DoubleClick Posts Loss After Imminent Sale Reported
UPDATE: A San Francisco-based buyout firm is the likely buyer, according to a New York Post report.
UPDATE: A San Francisco-based buyout firm is the likely buyer, according to a New York Post report.
Marketing technology firm DoubleClick could soon be owned by buyout firm Hellman & Friedman, according to a New York Post report that values the deal at around $1.2 billion.
The news comes the day the company reported a first quarter loss of $917,000, or $0.01 a share. Revenues came in at $76.3 million. DoubleClick partially blamed the poor results on expenses it incurred to conduct the search for a buyer, as well as fees it paid staffers to stay on despite the uncertainty.
DoubleClick has been trying to sell itself — in whole or in part — since November of last year, when it hired investment banker Lazard Freres & Company to explore “strategic options.”
Citing sources close to the discussions, the Post said the San Francisco-based firm had emerged as the top contender. Another group, consisting of General Atlantic Partners and Cerberus Capital Management, was also said to be in the bidding. According to the story, a deal is expected to be announced later this week. Hellman & Friedman has investments in Young & Rubicam, Digitas and Upromise.
Representatives of both DoubleClick and Hellman & Friedman declined to comment on the possible imminent sale.
“Our review of strategic options is ongoing,” said DoubleClick CEO Kevin Ryan on its conference call to report results to investors. “Therefore, we will not be commenting on that process for any press reports at this time.”
DoubleClick’s TechSolutions business brought in $51.5 million, versus $45.3 million in the year-ago period. Ad Management revenues came in lower this quarter, dropping from $33.3 million in the same 2004 period to $31.7 million. The company blamed the drop on pricing declines, but said rich media revenues from DART Motif were stronger.
Despite the decline, the company has high hopes for its Ad Management division in light of its win of America Online as a client. DoubleClick expects AOL to become its largest client and make up 5 percent of the company’s revenues in 2006. Rich media is also a big focus.
“The fastest growing [area]…for us is probably rich media,” said Ryan. “We’ve added a lot of salespeople.”
Performics, which encompasses search engine and affiliate marketing, increased its revenues by 50 percent over the year-ago quarter, growing to $6.3 million.

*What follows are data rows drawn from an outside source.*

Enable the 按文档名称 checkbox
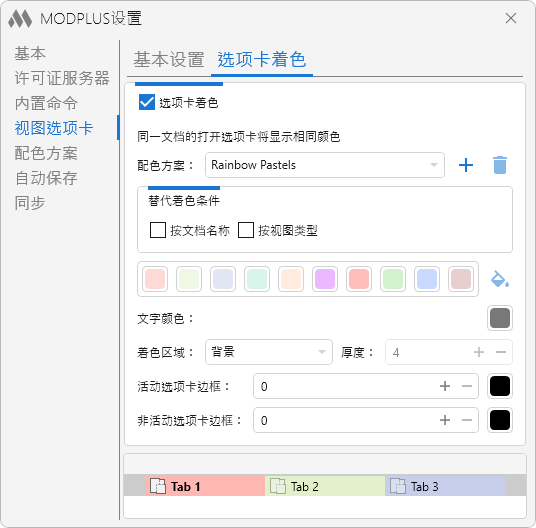Image resolution: width=536 pixels, height=528 pixels. tap(158, 230)
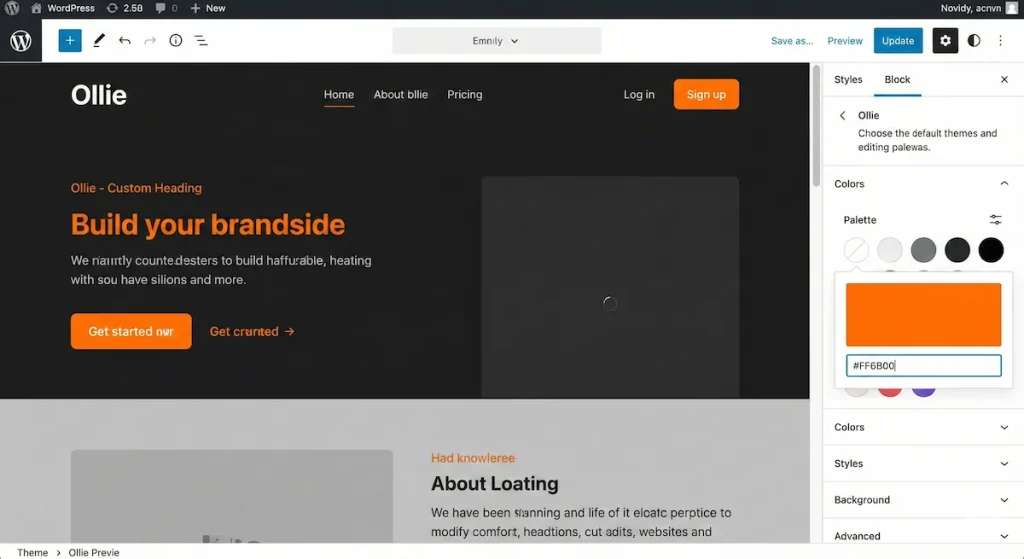The height and width of the screenshot is (559, 1024).
Task: Select the black palette color swatch
Action: click(x=990, y=250)
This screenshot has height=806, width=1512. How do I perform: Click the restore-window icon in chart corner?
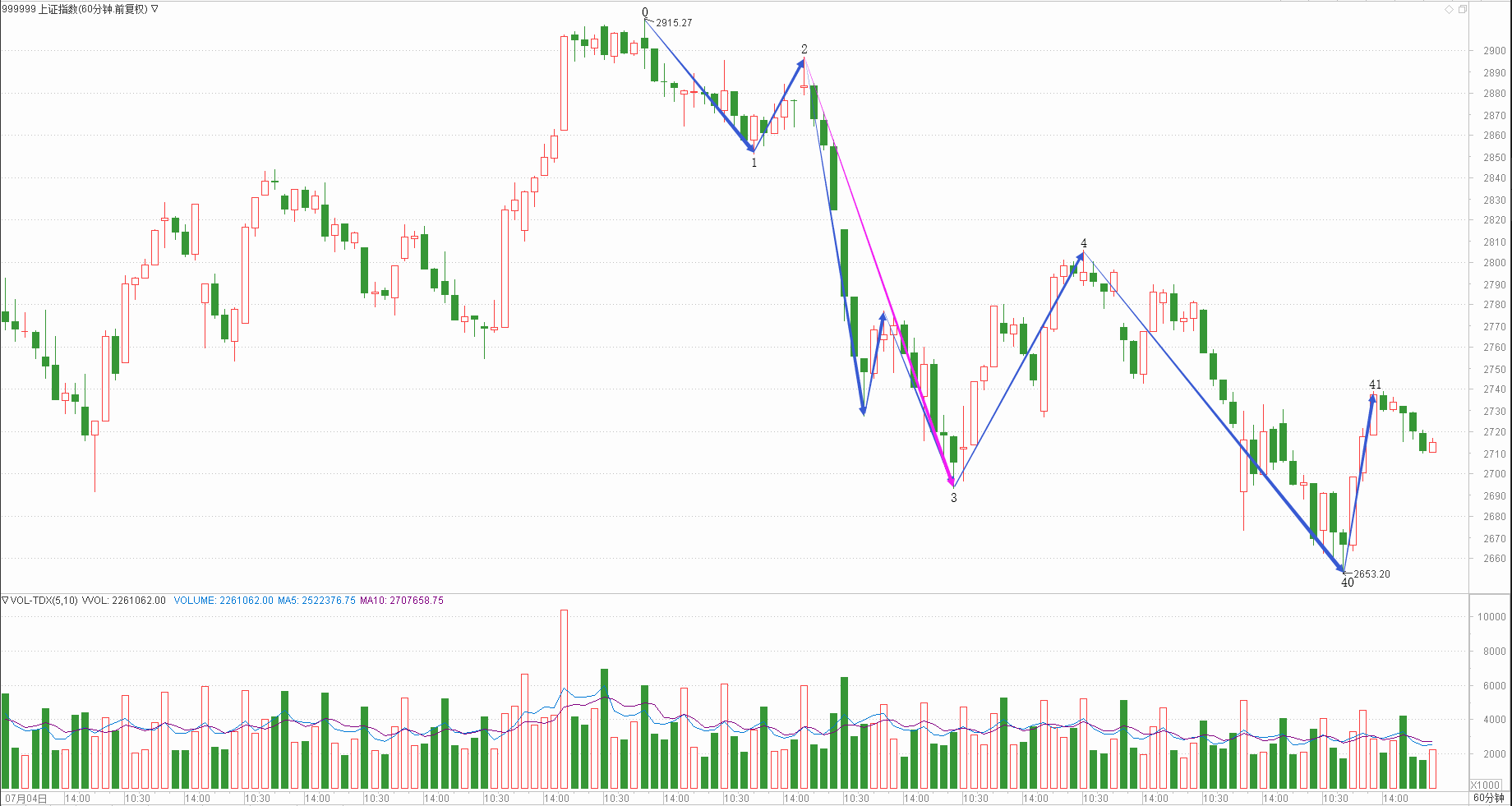point(1463,9)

Marketing Automation, meanwhile, had revenue of $13.5 million, up from $12 million in Q1 2004. That growth was partly due to the acquisition of SmartPath and growth in email.
DoubleClick’s Data division posted revenue of $24.8 million in the first quarter, compared to $22.8 million in 1Q 2004.
For the second quarter, DoubleClick said it expected revenues to come in between $71 and $77 million, which would result in something between a $0.02 per share loss and a $0.02 per share profit.